Anche il leader del gruppo russo “Lupi della notte”, Aleksandr Zaldostanov, ha confermato che alcuni dei suoi membri hanno contribuito a trasportare questi rifornimenti dal centro umanitario al Kosovo settentrionale. Questi esempi di strategie ideologiche e di sicurezza rivelano un modello operativo ricorrente del Cremlino: creare piattaforme civili, infiltrarsi nella società locale, cooptarne i membri e utilizzarli per operazioni segrete. L’impiego dei Balcani da parte di Mosca come base per attività clandestine è facilitato dalla presenza di alleati locali e da un contesto favorevole in alcune aree della regione. La Serbia, in particolare, rappresenta un punto strategico: mantiene forti legami con la Russia, adotta una posizione di neutralità militare e non fa parte della Nato. La sua leadership ha scelto una linea di equilibrio tra Oriente e Occidente, rendendo il Paese un ambiente più accessibile per le attività russe rispetto ai vicini appartenenti all’Alleanza Atlantica. I Paesi amici della regione fungono da hub logistici e basi di reclutamento per Mosca, mentre quest’ultima prende di mira gli avversari altrove. I campi di addestramento nei Balcani ne sono un esempio. La Serbia e la Repubblica Srpska autonoma della Bosnia-Erzegovina, guidata dal leader filorusso Milorad Dodik, sono state utilizzate come basi per proiettare l’influenza del Cremlino in Moldova. Coltivando reti regionali di veterani, gruppi paramilitari e organizzazioni politiche marginali, la Russia può condurre missioni dirompenti oltre confine con il pretesto di una plausibile negazione.
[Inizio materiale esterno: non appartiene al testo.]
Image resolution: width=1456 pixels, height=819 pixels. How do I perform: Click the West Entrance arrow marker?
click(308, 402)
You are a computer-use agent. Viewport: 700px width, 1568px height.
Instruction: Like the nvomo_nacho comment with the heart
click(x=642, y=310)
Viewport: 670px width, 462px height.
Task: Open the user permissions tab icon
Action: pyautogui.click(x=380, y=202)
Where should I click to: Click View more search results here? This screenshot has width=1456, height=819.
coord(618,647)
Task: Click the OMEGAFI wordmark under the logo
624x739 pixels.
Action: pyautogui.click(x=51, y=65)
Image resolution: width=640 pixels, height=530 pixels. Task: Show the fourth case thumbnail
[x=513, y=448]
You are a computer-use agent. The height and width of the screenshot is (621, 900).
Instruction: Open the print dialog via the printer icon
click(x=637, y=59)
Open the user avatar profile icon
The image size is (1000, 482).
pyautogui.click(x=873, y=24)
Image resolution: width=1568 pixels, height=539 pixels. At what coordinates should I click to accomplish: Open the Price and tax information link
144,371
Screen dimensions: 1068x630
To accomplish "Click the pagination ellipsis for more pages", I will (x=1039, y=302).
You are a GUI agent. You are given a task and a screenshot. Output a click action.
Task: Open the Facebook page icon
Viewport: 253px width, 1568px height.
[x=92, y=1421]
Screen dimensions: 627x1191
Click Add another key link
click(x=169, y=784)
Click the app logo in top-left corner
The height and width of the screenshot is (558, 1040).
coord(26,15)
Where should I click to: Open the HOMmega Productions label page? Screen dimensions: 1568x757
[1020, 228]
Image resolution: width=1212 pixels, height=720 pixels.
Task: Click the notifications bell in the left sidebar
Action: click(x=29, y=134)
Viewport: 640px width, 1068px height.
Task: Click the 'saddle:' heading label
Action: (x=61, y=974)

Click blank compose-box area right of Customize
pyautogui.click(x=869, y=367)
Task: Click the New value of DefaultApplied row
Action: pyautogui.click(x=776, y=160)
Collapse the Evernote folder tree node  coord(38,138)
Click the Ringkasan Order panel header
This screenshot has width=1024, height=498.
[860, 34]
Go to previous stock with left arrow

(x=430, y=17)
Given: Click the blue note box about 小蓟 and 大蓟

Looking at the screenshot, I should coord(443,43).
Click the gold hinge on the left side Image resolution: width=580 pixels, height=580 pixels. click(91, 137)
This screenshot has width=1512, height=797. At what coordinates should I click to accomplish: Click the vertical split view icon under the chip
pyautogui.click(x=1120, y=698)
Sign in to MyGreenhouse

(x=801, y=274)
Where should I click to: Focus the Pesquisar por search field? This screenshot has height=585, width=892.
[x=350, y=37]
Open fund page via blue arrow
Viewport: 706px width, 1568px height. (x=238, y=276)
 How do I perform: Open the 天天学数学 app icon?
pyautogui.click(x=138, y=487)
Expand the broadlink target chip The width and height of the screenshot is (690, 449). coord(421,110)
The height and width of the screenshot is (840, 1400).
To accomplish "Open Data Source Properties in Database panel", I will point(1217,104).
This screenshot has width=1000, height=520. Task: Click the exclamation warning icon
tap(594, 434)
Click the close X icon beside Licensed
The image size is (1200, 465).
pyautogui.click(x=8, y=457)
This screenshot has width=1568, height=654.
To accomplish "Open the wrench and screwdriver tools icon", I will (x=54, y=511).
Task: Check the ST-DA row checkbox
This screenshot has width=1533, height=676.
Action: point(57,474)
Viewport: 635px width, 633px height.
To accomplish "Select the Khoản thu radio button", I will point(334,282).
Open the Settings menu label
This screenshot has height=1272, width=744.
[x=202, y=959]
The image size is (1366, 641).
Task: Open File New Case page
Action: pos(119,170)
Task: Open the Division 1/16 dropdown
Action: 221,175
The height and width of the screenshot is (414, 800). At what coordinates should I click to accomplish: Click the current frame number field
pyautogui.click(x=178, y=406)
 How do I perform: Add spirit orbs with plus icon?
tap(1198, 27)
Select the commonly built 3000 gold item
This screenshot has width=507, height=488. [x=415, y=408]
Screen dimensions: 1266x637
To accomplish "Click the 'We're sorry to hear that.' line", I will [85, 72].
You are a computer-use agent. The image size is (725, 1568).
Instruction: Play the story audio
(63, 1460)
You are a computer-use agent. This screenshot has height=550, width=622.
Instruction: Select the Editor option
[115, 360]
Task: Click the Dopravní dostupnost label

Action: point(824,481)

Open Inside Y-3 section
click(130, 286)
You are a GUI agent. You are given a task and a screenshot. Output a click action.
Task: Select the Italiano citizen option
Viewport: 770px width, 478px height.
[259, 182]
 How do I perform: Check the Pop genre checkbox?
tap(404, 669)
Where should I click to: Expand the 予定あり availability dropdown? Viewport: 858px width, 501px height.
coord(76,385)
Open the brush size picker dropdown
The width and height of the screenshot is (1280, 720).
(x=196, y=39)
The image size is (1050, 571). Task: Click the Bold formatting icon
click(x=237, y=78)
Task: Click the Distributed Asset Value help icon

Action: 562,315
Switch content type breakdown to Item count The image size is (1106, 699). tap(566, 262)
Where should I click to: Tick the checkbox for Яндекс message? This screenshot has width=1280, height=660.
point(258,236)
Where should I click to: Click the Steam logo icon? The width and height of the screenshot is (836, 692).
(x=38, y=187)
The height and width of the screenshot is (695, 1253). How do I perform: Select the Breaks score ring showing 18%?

Le operazioni russe nei Balcani non sono progetti isolati e scollegati. Piuttosto, fanno parte di un fenomeno più ampio: l’evoluzione della definizione di guerra da parte di Mosca. Valery Gerasimov, capo di Stato Maggiore russo, ha articolato il principio secondo cui nei conflitti moderni “il ruolo dei mezzi non militari per raggiungere obiettivi politici e strategici è cresciuto e, in molti casi, hanno superato la potenza delle armi in termini di efficacia”. Questa filosofia è evidente nell’affidamento della Russia a strumenti come attacchi informatici, disinformazione, coercizione economica e forza clandestina, piuttosto che all’azione militare aperta. L’uso di campi di addestramento per procura nei Balcani, insieme ad altri casi di disgregazione in Europa, riflette una più profonda evoluzione nel pensiero militare russo, ovvero la ridefinizione stessa della “guerra”. Questo concetto ampliato di guerra tratta le operazioni sovversive non come separate o meno della guerra aperta, ma piuttosto come componenti integranti di essa. L’approccio russo al conflitto è globale, opportunistico e svincolato dai limiti tradizionali. La visione di Mosca della guerra è quindi molto più ampia delle concezioni occidentali convenzionali, il che contribuisce a spiegare le misure incoerenti adottate in risposta alle azioni sovversive russe.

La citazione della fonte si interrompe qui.